HOW TO COMPLETE THIS TASK
All that is needed is every record, duplicated exactly.

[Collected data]
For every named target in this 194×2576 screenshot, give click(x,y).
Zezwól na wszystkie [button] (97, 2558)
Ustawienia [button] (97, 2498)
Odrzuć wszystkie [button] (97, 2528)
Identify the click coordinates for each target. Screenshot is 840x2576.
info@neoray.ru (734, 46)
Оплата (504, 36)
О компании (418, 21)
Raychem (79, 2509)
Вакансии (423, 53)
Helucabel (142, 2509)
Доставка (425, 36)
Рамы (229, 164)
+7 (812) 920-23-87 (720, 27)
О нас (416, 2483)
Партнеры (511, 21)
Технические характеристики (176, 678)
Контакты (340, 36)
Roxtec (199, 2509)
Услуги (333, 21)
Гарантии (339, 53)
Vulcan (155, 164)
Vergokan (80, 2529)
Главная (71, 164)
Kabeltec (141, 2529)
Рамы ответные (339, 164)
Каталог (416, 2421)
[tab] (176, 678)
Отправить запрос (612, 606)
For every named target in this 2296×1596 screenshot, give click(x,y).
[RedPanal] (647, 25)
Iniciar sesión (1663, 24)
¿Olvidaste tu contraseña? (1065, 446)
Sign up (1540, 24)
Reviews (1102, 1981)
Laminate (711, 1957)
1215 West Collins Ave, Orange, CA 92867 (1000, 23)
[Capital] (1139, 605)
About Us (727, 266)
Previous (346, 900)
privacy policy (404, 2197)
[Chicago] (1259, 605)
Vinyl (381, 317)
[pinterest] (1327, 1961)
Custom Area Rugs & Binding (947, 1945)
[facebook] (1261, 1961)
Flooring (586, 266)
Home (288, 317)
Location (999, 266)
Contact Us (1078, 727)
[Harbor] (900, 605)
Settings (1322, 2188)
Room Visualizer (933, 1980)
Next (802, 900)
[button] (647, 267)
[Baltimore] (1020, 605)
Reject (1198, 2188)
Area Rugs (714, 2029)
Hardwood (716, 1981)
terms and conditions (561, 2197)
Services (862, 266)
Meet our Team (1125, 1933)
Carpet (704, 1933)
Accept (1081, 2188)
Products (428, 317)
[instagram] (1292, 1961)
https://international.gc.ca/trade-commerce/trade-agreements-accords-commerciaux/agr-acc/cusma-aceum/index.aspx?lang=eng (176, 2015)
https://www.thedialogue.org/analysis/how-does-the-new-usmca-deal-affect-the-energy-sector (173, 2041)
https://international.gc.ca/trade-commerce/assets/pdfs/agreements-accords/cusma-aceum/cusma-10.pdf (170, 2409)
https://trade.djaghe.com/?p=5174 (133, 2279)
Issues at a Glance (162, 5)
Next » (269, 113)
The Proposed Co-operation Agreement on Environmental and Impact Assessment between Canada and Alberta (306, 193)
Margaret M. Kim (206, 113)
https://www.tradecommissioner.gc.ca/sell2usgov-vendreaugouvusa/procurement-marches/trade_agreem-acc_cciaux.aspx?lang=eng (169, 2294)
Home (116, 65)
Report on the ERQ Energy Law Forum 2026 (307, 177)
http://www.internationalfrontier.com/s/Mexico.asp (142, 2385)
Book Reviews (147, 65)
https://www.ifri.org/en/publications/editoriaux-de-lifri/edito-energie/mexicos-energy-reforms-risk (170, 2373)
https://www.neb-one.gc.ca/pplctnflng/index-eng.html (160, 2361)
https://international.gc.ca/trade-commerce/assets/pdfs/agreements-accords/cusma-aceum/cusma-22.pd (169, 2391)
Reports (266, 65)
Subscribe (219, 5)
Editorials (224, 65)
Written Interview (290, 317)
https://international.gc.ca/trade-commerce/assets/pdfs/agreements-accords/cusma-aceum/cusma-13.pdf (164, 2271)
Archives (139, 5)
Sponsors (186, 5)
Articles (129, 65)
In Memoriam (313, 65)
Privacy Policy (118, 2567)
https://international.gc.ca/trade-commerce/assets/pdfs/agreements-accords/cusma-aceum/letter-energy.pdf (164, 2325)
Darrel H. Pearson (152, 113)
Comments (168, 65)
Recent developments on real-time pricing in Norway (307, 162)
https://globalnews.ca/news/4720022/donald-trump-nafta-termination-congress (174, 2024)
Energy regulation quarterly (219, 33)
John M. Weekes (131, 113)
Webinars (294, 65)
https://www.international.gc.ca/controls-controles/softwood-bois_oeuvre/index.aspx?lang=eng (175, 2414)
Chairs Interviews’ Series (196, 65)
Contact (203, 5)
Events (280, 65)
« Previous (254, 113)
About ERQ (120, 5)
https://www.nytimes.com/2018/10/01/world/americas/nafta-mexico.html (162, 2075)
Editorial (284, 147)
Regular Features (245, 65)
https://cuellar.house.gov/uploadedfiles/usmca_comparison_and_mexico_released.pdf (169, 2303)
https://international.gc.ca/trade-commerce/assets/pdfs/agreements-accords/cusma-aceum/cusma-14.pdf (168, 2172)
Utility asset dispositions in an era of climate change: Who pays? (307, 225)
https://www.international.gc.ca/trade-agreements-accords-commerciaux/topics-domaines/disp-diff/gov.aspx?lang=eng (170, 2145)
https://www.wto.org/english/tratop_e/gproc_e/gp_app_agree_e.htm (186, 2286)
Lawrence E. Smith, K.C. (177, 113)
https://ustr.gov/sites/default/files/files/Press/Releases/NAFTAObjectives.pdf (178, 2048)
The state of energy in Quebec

SOLUTION FOR THIS TASK
For every named target in this 194×2576 screenshot, give click(x,y).
Zezwól na wszystkie [button] (97, 2558)
Ustawienia [button] (97, 2498)
Odrzuć wszystkie [button] (97, 2528)
Identify the click coordinates for each target. Screenshot is 840x2576.
info@neoray.ru (734, 46)
Оплата (504, 36)
О компании (418, 21)
Raychem (79, 2509)
Вакансии (423, 53)
Helucabel (142, 2509)
Доставка (425, 36)
Рамы (229, 164)
+7 (812) 920-23-87 (720, 27)
О нас (416, 2483)
Партнеры (511, 21)
Технические характеристики (176, 678)
Контакты (340, 36)
Roxtec (199, 2509)
Услуги (333, 21)
Гарантии (339, 53)
Vulcan (155, 164)
Vergokan (80, 2529)
Главная (71, 164)
Kabeltec (141, 2529)
Рамы ответные (339, 164)
Каталог (416, 2421)
[tab] (176, 678)
Отправить запрос (612, 606)
For every named target in this 2296×1596 screenshot, give click(x,y).
[RedPanal] (647, 25)
Iniciar sesión (1663, 24)
¿Olvidaste tu contraseña? (1065, 446)
Sign up (1540, 24)
Reviews (1102, 1981)
Laminate (711, 1957)
1215 West Collins Ave, Orange, CA 92867 (1000, 23)
[Capital] (1139, 605)
About Us (727, 266)
Previous (346, 900)
privacy policy (404, 2197)
[Chicago] (1259, 605)
Vinyl (381, 317)
[pinterest] (1327, 1961)
Custom Area Rugs & Binding (947, 1945)
[facebook] (1261, 1961)
Flooring (586, 266)
Home (288, 317)
Location (999, 266)
Contact Us (1078, 727)
[Harbor] (900, 605)
Settings (1322, 2188)
Room Visualizer (933, 1980)
Next (802, 900)
[button] (647, 267)
[Baltimore] (1020, 605)
Reject (1198, 2188)
Area Rugs (714, 2029)
Hardwood (716, 1981)
terms and conditions (561, 2197)
Services (862, 266)
Meet our Team (1125, 1933)
Carpet (704, 1933)
Accept (1081, 2188)
Products (428, 317)
[instagram] (1292, 1961)
https://international.gc.ca/trade-commerce/trade-agreements-accords-commerciaux/agr-acc/cusma-aceum/index.aspx?lang=eng (176, 2015)
https://www.thedialogue.org/analysis/how-does-the-new-usmca-deal-affect-the-energy-sector (173, 2041)
https://international.gc.ca/trade-commerce/assets/pdfs/agreements-accords/cusma-aceum/cusma-10.pdf (170, 2409)
https://trade.djaghe.com/?p=5174 (133, 2279)
Issues at a Glance (162, 5)
Next » (269, 113)
The Proposed Co-operation Agreement on Environmental and Impact Assessment between Canada and Alberta (306, 193)
Margaret M. Kim (206, 113)
https://www.tradecommissioner.gc.ca/sell2usgov-vendreaugouvusa/procurement-marches/trade_agreem-acc_cciaux.aspx?lang=eng (169, 2294)
Home (116, 65)
Report on the ERQ Energy Law Forum 2026 (307, 177)
http://www.internationalfrontier.com/s/Mexico.asp (142, 2385)
Book Reviews (147, 65)
https://www.ifri.org/en/publications/editoriaux-de-lifri/edito-energie/mexicos-energy-reforms-risk (170, 2373)
https://www.neb-one.gc.ca/pplctnflng/index-eng.html (160, 2361)
https://international.gc.ca/trade-commerce/assets/pdfs/agreements-accords/cusma-aceum/cusma-22.pd (169, 2391)
Reports (266, 65)
Subscribe (219, 5)
Editorials (224, 65)
Written Interview (290, 317)
https://international.gc.ca/trade-commerce/assets/pdfs/agreements-accords/cusma-aceum/cusma-13.pdf (164, 2271)
Archives (139, 5)
Sponsors (186, 5)
Articles (129, 65)
In Memoriam (313, 65)
Privacy Policy (118, 2567)
https://international.gc.ca/trade-commerce/assets/pdfs/agreements-accords/cusma-aceum/letter-energy.pdf (164, 2325)
Darrel H. Pearson (152, 113)
Comments (168, 65)
Recent developments on real-time pricing in Norway (307, 162)
https://globalnews.ca/news/4720022/donald-trump-nafta-termination-congress (174, 2024)
Energy regulation quarterly (219, 33)
John M. Weekes (131, 113)
Webinars (294, 65)
https://www.international.gc.ca/controls-controles/softwood-bois_oeuvre/index.aspx?lang=eng (175, 2414)
Chairs Interviews’ Series (196, 65)
Contact (203, 5)
Events (280, 65)
« Previous (254, 113)
About ERQ (120, 5)
https://www.nytimes.com/2018/10/01/world/americas/nafta-mexico.html (162, 2075)
Editorial (284, 147)
Regular Features (245, 65)
https://cuellar.house.gov/uploadedfiles/usmca_comparison_and_mexico_released.pdf (169, 2303)
https://international.gc.ca/trade-commerce/assets/pdfs/agreements-accords/cusma-aceum/cusma-14.pdf (168, 2172)
Utility asset dispositions in an era of climate change: Who pays? (307, 225)
https://www.international.gc.ca/trade-agreements-accords-commerciaux/topics-domaines/disp-diff/gov.aspx?lang=eng (170, 2145)
https://www.wto.org/english/tratop_e/gproc_e/gp_app_agree_e.htm (186, 2286)
Lawrence E. Smith, K.C. (177, 113)
https://ustr.gov/sites/default/files/files/Press/Releases/NAFTAObjectives.pdf (178, 2048)
The state of energy in Quebec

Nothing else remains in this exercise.